Neverland - Zero Hour

One of Rita Chowdhury’s defining attributes, as one of the most influential authors of this era, lies in her profound portrayal of life, humanism, deep empathy for characters, a distinctive storytelling style, and notably incisive perspectives. This time, she ventures into a battlefield. The narrative delves into the liberation war of Bangladesh, weaving through the pages of the novel.

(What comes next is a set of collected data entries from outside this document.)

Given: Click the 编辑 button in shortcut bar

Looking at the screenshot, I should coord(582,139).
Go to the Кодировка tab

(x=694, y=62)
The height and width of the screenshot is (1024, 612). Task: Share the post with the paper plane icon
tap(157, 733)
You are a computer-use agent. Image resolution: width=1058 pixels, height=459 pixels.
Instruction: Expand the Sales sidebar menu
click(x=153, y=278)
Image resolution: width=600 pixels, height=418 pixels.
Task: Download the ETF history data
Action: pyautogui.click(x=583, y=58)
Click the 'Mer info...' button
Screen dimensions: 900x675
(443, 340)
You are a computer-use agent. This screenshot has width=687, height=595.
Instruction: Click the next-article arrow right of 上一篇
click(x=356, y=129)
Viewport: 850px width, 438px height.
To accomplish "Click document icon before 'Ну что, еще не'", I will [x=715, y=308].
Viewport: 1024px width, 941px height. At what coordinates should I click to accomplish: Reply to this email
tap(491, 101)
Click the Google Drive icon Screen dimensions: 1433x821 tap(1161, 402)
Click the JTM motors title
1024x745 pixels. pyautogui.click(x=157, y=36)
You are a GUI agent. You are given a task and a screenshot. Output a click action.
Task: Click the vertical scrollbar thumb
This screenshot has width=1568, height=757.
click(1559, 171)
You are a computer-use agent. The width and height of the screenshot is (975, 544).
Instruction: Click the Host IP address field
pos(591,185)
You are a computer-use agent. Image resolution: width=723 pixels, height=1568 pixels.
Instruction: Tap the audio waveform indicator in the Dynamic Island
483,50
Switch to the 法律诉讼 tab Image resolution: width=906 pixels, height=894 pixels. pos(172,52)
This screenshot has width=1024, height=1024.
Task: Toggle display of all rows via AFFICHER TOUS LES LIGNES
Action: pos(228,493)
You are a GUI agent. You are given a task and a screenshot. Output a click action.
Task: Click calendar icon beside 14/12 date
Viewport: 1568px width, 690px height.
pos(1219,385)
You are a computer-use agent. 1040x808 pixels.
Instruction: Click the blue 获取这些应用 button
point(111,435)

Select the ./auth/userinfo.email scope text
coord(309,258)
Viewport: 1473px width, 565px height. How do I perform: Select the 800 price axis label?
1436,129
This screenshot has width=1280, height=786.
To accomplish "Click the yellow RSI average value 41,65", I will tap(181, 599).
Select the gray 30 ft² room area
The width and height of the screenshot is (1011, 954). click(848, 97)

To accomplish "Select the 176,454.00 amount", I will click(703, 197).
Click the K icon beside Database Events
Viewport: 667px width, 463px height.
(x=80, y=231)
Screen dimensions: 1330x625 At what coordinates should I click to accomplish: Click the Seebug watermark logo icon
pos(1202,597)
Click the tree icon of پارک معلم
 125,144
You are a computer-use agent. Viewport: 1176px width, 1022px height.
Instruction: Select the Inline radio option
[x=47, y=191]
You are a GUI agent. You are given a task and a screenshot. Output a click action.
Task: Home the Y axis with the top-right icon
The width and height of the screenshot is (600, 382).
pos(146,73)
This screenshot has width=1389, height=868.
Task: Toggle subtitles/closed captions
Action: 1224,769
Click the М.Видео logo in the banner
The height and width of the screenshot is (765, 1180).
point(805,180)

Commencing from the general election of a united Pakistan, the story unfurls at its own cadence, spanning Dhaka, Karachi, Delhi, Haflong, Dandakaranya, and Malkangiri. Within these pages, the account intricately intertwines Pakistan’s endeavors to obstruct Bangabandhu Sheikh Mujibur Rahman, India’s role during that epoch, and the pivotal phases of the liberation war. The social landscape of East Bengal in 1971 is depicted with a detached yet poignant gaze. Additionally, it sheds light on India’s strategic stance during that juncture and the resolute determination of Pakistani authorities to prevent Sheikh Mujib from assuming power. East Bengal stands as a grim epitome, exemplifying the appalling depths of genocide. The Bangladesh liberation war not only reshaped global geography but also forced millions to flee their nation. Its reverberations persist even after five decades. In ‘Zero Hour,’ the novelist discovers a metaphorical ‘Neverland’.